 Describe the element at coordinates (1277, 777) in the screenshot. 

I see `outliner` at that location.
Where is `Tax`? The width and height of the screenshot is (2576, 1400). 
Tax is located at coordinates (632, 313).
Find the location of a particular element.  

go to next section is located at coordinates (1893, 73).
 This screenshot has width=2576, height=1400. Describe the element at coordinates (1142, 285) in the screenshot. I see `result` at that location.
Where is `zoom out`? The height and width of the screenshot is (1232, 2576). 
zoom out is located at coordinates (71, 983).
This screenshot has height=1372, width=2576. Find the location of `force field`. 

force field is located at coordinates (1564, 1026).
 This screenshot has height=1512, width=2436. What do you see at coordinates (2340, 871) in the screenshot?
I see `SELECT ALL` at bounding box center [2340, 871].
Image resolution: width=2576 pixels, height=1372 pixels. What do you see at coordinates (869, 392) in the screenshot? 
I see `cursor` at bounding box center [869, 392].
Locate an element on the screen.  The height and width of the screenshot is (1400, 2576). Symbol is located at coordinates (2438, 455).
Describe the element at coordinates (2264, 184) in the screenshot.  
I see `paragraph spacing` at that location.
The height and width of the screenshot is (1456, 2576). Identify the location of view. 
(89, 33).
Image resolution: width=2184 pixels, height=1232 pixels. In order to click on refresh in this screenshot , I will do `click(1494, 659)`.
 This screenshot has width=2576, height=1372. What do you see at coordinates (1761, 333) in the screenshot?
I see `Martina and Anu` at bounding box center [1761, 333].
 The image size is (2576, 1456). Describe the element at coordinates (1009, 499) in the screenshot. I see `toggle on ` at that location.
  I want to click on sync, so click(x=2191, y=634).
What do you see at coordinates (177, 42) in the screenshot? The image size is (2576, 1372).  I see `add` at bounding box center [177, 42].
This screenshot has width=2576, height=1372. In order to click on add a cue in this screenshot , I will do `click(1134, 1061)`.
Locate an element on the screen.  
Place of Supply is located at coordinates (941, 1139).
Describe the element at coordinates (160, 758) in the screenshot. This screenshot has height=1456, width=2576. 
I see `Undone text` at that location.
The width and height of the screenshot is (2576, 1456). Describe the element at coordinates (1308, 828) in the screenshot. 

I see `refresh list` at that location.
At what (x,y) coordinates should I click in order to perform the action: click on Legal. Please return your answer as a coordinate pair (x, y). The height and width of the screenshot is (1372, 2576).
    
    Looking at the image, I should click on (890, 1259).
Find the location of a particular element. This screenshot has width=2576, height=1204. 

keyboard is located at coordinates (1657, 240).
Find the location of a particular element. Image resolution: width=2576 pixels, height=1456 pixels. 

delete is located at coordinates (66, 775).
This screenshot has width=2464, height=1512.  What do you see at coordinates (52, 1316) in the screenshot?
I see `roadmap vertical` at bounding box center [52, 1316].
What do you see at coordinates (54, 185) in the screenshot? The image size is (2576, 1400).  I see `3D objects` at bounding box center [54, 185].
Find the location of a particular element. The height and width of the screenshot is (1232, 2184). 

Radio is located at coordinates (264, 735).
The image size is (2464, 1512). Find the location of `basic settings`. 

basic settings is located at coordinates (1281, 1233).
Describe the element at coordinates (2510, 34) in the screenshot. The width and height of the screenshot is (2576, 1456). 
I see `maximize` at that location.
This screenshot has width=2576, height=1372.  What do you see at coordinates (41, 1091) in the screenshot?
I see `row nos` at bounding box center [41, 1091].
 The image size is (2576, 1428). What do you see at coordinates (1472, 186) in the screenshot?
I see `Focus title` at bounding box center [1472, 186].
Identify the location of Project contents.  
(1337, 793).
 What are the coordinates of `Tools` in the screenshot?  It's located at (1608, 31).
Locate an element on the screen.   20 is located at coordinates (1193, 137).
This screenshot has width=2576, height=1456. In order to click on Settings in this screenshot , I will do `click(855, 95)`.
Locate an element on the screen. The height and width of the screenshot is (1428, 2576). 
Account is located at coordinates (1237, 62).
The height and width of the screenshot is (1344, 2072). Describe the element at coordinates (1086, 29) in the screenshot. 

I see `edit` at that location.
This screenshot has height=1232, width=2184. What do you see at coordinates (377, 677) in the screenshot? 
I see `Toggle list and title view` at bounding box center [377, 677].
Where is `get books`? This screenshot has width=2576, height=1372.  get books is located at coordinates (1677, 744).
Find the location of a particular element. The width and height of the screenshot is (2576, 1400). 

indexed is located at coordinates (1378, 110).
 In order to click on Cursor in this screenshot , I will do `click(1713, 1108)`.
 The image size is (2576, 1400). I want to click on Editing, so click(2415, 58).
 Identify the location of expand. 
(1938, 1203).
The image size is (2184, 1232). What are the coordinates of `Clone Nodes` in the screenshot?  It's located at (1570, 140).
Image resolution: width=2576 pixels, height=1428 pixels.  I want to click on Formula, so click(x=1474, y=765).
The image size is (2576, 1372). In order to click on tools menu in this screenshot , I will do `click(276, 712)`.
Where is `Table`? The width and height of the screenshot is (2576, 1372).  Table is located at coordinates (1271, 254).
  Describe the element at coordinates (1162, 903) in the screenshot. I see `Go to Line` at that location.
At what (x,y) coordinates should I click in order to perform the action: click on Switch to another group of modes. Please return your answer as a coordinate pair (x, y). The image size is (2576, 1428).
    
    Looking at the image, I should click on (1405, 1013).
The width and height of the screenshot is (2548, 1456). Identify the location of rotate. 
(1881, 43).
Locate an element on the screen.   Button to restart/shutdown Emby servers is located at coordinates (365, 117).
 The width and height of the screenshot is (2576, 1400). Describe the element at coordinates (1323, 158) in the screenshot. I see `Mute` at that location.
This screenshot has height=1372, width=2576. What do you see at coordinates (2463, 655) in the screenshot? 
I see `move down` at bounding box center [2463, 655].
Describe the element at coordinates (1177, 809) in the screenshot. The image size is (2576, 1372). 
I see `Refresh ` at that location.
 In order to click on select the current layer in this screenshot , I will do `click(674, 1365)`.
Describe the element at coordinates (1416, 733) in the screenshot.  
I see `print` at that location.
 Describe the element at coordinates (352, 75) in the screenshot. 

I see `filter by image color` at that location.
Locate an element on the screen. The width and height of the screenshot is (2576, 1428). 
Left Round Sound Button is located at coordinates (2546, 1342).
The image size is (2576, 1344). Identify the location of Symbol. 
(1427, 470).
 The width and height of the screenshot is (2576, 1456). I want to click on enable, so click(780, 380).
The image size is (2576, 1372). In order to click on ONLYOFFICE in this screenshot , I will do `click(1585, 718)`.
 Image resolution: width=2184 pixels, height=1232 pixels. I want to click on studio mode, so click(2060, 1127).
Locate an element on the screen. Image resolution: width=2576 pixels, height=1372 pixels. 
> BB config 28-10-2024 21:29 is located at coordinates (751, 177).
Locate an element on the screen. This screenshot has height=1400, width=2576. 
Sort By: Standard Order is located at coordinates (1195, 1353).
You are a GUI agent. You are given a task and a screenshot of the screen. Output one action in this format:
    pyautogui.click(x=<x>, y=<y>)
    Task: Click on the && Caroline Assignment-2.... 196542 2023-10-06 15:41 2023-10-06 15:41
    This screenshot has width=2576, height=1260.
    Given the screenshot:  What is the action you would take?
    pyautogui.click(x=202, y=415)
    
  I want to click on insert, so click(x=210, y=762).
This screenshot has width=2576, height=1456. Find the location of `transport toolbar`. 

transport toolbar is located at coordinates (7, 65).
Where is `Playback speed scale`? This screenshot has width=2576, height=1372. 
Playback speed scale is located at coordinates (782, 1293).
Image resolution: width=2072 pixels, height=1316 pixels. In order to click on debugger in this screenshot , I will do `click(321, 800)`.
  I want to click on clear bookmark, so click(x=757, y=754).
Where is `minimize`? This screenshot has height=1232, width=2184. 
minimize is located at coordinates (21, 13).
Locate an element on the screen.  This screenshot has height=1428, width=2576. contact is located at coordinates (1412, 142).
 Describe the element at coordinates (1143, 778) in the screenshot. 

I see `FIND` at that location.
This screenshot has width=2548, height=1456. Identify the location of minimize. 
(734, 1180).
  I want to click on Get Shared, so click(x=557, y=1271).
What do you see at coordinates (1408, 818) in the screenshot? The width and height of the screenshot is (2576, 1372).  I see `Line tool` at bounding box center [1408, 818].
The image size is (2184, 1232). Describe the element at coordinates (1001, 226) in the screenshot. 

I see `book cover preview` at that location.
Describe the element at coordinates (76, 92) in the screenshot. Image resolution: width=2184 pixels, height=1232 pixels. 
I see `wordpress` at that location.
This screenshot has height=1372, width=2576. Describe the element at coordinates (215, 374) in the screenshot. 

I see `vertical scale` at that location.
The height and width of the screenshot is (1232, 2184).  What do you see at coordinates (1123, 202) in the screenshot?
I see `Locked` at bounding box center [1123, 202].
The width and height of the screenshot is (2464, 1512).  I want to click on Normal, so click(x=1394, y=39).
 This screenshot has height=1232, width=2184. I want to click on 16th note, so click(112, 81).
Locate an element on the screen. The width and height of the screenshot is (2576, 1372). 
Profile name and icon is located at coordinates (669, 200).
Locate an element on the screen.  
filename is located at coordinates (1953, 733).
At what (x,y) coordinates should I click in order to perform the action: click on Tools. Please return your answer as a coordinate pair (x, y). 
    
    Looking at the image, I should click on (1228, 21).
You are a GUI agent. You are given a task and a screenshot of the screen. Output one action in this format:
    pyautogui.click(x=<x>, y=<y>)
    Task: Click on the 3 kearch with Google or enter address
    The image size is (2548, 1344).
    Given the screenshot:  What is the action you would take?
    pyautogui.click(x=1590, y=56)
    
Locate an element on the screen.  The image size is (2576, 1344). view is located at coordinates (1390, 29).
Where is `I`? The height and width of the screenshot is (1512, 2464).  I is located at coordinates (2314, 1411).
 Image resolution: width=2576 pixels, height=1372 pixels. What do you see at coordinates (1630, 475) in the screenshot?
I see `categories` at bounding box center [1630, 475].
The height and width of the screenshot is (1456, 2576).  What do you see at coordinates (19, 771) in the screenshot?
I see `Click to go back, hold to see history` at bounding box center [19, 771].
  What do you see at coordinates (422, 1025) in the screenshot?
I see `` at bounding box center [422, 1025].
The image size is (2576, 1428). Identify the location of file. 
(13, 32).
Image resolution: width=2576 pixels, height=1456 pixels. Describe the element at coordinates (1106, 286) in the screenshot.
..............................
* [WHAT TO PRODUCE]: Can you edit the rows from the line with "Locate an element on the screen. Image" up to and including the line with "I want to click on Get" so that "Where is" becomes "Where can I find", leaving everything else unchanged?

* [WRITTEN REPLY]:
Locate an element on the screen. Image resolution: width=2576 pixels, height=1372 pixels. 
> BB config 28-10-2024 21:29 is located at coordinates (751, 177).
Locate an element on the screen. This screenshot has height=1400, width=2576. 
Sort By: Standard Order is located at coordinates (1195, 1353).
You are a GUI agent. You are given a task and a screenshot of the screen. Output one action in this format:
    pyautogui.click(x=<x>, y=<y>)
    Task: Click on the && Caroline Assignment-2.... 196542 2023-10-06 15:41 2023-10-06 15:41
    This screenshot has width=2576, height=1260.
    Given the screenshot:  What is the action you would take?
    pyautogui.click(x=202, y=415)
    
  I want to click on insert, so click(x=210, y=762).
This screenshot has width=2576, height=1456. Find the location of `transport toolbar`. 

transport toolbar is located at coordinates (7, 65).
Where can I find `Playback speed scale`? This screenshot has width=2576, height=1372. 
Playback speed scale is located at coordinates (782, 1293).
Image resolution: width=2072 pixels, height=1316 pixels. In order to click on debugger in this screenshot , I will do `click(321, 800)`.
  I want to click on clear bookmark, so click(x=757, y=754).
Where can I find `minimize`? This screenshot has height=1232, width=2184. 
minimize is located at coordinates (21, 13).
Locate an element on the screen.  This screenshot has height=1428, width=2576. contact is located at coordinates (1412, 142).
 Describe the element at coordinates (1143, 778) in the screenshot. 

I see `FIND` at that location.
This screenshot has width=2548, height=1456. Identify the location of minimize. 
(734, 1180).
  I want to click on Get Shared, so click(x=557, y=1271).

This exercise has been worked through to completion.